According to the Harold Robert Perry biography, at what age did Perry enter St. Augustine Seminary?

Article |

= = = = =

- Archdiocese: New Orleans
- Appointed: September 29, 1965
- In office: 1965–1991

Orders
- Ordination: January 6, 1944 by Richard Oliver Gerow
- Consecration: January 6, 1966 by Egidio Vagnozzi

Personal details
- Born: October 9, 1916 Lake Charles, Louisiana, U.S.
- Died: July 17, 1991 (aged 74)
- Denomination: Catholic
- Parents: Frank J. and Josephine Perry
- Alma mater: Divine Word Seminary

= Harold Robert Perry =

American Catholic bishop (1916–1991)

Harold Robert Perry, S.V.D. (October 9, 1916 - July 17, 1991) was an American Catholic prelate who served as an auxiliary bishop for the Archdiocese of New Orleans from 1966 to 1991. He was the first openly African-American Catholic bishop, the second overall, and the first since 1875.

A member of the Society of the Divine Word, Perry was also the first Black male provincial superior in the United States, and the first African-American clergyman to deliver the opening prayer in Congress.

==Biography==

=== Early life and education ===
Harold Perry was born in Lake Charles, Louisiana, to Frank J. Perry, a rice mill worker, and his wife Josephine, a domestic cook. The eldest of six children, he was raised in a devoutly Catholic and French-speaking home. His cousin Louis V. Ledoux would become the first Black diocesan priest in the Deep South. At age 13, Perry entered St. Augustine Seminary in Bay St. Louis, Mississippi, the Black seminary of the Society of the Divine Word. He continued his studies at ecclesiastical institutions in Illinois and Wisconsin. In 1938, he took vows as a member of the order.

= = = = =

Entries shown |
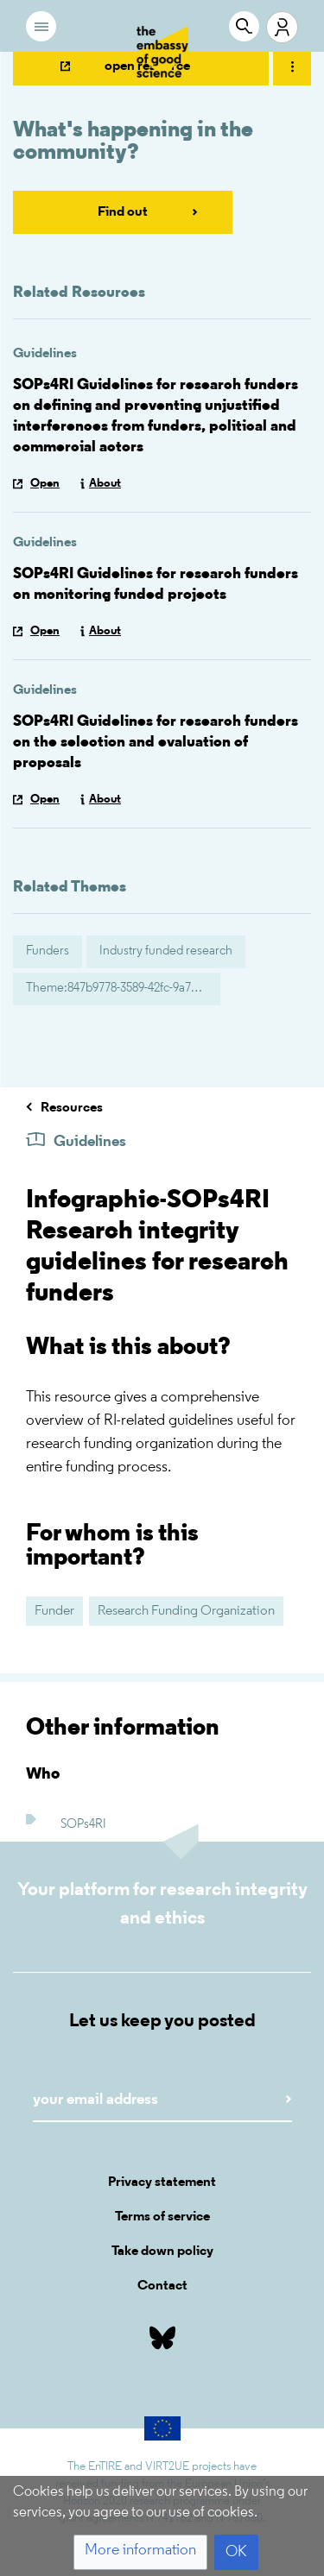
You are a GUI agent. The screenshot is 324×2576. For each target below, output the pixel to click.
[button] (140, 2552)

= = = = =

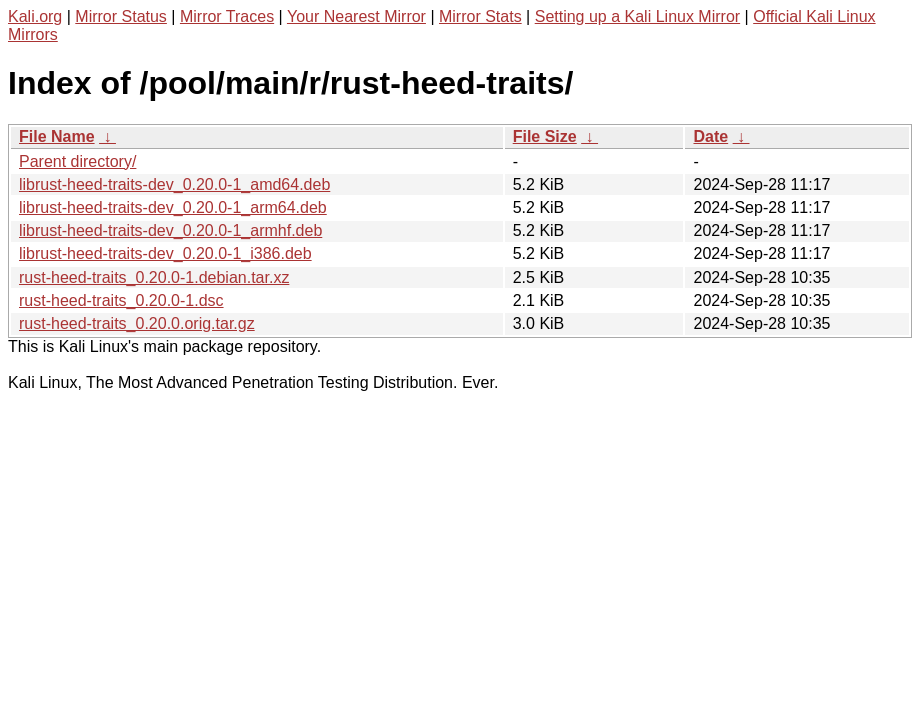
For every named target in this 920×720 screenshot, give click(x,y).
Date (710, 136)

= = = = =

Exercise output | At age 13.